The Office of Dietary Supplements of the National Institutes of Health states that dietary minerals are important to a healthy diet, but that adverse effects can occur if a person consumes too much of a multi-mineral supplement, especially if she also eats fortified foods. The exact adverse effects that may occur vary depending on which mineral or minerals the person in question consumes.

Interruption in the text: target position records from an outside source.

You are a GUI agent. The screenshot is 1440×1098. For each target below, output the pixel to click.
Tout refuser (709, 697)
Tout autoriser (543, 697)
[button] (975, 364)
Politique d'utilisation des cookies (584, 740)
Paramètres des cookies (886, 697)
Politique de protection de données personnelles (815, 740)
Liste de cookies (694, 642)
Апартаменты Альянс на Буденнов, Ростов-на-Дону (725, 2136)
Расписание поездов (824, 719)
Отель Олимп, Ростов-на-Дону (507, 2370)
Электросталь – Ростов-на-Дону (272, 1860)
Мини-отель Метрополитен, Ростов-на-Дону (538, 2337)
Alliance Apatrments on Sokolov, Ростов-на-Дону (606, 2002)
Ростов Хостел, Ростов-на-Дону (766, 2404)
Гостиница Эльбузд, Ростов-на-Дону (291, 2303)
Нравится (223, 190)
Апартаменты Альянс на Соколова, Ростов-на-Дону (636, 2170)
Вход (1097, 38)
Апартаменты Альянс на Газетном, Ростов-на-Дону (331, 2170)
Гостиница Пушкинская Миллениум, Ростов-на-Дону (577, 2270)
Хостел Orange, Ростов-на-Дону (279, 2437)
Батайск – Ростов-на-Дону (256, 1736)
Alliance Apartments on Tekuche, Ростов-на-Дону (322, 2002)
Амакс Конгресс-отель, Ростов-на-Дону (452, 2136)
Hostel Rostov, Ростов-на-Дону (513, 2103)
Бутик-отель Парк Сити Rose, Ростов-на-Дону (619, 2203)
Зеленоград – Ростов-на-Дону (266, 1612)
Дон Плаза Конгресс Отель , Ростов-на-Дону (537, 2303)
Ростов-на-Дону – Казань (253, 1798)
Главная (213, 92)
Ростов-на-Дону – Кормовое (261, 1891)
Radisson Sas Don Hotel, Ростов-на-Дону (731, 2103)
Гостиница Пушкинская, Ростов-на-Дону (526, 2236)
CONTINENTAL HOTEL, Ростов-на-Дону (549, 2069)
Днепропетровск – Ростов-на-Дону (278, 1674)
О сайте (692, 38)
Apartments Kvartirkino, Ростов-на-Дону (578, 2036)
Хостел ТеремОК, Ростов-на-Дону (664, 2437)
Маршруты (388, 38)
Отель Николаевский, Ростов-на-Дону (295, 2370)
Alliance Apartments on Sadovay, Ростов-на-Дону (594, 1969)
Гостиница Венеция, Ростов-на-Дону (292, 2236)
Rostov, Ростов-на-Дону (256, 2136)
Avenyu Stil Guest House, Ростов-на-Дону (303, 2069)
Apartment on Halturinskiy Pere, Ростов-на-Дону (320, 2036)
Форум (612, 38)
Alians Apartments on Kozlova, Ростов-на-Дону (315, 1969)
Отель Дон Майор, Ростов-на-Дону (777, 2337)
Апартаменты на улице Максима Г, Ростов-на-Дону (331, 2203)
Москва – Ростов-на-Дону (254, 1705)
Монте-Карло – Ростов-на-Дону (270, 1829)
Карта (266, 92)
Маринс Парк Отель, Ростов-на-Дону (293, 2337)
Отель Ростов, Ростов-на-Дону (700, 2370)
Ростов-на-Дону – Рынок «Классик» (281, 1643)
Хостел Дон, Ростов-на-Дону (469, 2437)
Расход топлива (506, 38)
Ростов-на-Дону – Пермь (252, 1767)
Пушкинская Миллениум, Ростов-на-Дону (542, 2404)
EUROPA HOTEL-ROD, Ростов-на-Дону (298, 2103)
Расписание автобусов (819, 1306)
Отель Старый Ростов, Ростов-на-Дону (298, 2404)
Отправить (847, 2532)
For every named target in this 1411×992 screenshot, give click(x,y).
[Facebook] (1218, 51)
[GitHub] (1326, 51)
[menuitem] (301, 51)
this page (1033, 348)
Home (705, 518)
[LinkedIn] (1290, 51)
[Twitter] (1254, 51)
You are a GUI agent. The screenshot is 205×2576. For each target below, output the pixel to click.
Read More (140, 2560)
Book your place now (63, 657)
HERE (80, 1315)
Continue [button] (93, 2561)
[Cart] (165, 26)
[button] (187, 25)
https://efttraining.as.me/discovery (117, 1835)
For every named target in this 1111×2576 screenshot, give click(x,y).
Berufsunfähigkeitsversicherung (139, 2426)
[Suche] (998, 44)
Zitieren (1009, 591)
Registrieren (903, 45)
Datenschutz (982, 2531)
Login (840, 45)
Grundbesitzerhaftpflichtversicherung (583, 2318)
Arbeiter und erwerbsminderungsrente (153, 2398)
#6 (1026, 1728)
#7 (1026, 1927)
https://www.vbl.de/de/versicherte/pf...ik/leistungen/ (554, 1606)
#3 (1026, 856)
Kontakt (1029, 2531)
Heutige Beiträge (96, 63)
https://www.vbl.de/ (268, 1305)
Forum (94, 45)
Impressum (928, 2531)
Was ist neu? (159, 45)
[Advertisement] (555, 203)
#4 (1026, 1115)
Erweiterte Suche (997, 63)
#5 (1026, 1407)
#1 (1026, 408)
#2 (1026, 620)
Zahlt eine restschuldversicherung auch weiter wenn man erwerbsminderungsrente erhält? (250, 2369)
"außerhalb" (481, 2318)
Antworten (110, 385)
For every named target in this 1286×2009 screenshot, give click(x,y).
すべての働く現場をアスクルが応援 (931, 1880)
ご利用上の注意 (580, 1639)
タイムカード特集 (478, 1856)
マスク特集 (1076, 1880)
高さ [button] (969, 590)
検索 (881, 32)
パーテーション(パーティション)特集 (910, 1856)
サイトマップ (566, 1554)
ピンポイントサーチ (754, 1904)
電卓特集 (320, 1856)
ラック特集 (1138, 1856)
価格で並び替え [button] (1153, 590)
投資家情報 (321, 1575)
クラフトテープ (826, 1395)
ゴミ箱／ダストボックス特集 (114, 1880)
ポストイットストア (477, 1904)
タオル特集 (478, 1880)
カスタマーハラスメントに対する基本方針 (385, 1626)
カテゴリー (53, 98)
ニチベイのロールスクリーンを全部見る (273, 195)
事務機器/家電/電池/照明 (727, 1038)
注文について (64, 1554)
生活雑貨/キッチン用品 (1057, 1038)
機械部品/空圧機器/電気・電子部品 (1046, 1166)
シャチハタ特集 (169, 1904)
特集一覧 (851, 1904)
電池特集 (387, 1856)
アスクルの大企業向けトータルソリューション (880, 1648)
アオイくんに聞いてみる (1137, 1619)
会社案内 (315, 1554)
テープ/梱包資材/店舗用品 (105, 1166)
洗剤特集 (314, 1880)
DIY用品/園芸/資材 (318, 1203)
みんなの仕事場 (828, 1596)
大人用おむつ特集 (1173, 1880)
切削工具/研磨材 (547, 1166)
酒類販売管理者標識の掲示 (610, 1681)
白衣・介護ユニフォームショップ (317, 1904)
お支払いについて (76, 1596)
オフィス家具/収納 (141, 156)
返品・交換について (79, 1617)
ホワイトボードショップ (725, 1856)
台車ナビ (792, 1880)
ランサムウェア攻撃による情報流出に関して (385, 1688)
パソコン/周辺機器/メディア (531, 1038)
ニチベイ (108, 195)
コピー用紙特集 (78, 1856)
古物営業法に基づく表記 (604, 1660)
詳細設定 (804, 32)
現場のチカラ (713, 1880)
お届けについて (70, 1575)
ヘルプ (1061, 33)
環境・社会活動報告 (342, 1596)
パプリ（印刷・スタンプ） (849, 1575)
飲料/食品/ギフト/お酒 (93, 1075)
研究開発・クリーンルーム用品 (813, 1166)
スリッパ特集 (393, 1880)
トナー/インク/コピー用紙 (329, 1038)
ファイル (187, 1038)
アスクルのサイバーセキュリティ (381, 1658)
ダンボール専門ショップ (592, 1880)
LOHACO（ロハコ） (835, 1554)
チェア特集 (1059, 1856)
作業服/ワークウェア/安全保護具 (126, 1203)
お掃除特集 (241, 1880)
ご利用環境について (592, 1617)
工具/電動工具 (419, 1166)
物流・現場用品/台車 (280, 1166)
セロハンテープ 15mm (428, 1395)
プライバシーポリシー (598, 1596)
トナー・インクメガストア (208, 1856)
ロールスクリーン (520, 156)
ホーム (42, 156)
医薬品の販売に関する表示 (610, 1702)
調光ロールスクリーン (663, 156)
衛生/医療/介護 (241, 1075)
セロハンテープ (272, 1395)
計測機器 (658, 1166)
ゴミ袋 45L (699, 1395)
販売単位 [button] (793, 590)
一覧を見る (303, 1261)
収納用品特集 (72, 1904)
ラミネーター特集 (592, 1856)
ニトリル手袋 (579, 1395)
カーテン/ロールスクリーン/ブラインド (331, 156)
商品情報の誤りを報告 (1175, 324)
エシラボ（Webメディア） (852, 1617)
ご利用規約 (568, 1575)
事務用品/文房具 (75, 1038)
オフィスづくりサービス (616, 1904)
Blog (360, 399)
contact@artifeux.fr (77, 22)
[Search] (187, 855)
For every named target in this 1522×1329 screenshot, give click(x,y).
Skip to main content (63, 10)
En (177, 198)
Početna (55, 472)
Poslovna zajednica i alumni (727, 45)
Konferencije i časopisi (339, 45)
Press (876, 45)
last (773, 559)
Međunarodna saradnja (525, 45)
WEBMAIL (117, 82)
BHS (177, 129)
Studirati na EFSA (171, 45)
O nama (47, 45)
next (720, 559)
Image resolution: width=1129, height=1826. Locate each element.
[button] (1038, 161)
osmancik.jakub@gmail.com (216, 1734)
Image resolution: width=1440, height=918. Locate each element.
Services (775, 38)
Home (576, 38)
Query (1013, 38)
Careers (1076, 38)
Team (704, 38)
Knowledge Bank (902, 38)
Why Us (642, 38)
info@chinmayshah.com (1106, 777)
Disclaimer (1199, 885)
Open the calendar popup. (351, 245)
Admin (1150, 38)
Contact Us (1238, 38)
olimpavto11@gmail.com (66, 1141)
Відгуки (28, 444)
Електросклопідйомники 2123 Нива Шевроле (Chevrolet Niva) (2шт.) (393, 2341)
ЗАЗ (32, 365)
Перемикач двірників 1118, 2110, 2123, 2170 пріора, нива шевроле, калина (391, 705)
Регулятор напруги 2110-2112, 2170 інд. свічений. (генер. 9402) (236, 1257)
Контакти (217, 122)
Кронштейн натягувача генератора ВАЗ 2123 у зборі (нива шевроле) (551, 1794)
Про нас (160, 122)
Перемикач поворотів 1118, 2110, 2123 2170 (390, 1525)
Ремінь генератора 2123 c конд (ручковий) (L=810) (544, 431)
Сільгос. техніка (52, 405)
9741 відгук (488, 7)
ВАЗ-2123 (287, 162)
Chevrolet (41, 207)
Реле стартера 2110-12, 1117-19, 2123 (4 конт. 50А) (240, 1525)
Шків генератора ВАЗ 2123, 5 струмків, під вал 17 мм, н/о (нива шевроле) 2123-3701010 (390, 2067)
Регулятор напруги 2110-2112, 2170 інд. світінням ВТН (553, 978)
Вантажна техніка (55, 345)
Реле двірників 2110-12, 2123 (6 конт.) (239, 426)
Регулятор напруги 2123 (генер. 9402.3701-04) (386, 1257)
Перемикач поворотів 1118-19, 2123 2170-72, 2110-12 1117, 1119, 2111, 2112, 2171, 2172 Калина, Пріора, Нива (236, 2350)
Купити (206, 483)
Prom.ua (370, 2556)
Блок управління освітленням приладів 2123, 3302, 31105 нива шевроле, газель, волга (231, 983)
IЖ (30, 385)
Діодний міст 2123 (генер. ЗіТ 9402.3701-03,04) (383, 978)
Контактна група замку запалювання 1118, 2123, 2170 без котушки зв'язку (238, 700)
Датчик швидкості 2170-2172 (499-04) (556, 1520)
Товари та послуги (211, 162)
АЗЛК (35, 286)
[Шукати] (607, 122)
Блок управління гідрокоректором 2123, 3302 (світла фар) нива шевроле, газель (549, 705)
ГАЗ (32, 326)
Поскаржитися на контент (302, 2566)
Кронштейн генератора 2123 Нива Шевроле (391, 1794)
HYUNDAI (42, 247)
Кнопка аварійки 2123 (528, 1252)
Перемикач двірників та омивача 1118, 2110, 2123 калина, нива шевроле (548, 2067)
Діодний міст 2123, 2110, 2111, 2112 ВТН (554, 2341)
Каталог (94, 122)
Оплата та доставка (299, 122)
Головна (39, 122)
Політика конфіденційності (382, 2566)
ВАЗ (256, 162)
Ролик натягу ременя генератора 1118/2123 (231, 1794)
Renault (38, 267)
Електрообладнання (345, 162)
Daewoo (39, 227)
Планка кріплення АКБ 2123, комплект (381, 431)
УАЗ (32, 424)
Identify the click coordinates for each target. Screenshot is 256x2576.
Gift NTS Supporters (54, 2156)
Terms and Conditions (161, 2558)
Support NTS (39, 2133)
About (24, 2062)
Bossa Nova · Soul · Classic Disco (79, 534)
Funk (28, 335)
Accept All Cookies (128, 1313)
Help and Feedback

The Office of Dietary Supplements notes that excess iron consumption can cause constipation, nausea, upset stomach and vomiting. Extreme overdoses of iron can cause coma, convulsions and multi-system organ failure and may lead to death. Excessive supplemental magnesium intake can lead to diarrhea and nausea, with very high doses potentially leading to magnesium toxicity. Too much calcium is known to lead to hypercalcemia, kidney stones and constipation.
According to the Office of Dietary Supplements, chronic intake of too much selenium is known to cause one's breath to smell like garlic and to leave a metallic taste in one's mouth. Excessive selenium intake also leads to brittle hair or hair loss, lesions of the skin and nervous system, fatigue and abnormalities in the nervous system. Selenium toxicity has, in rare cases, led to death.
While further adverse effects are potentially associated with excessive intake of dietary minerals, many are not yet confirmed due to the difficulty of isolating the effects of the minerals from the effects of the food sources in which they are found.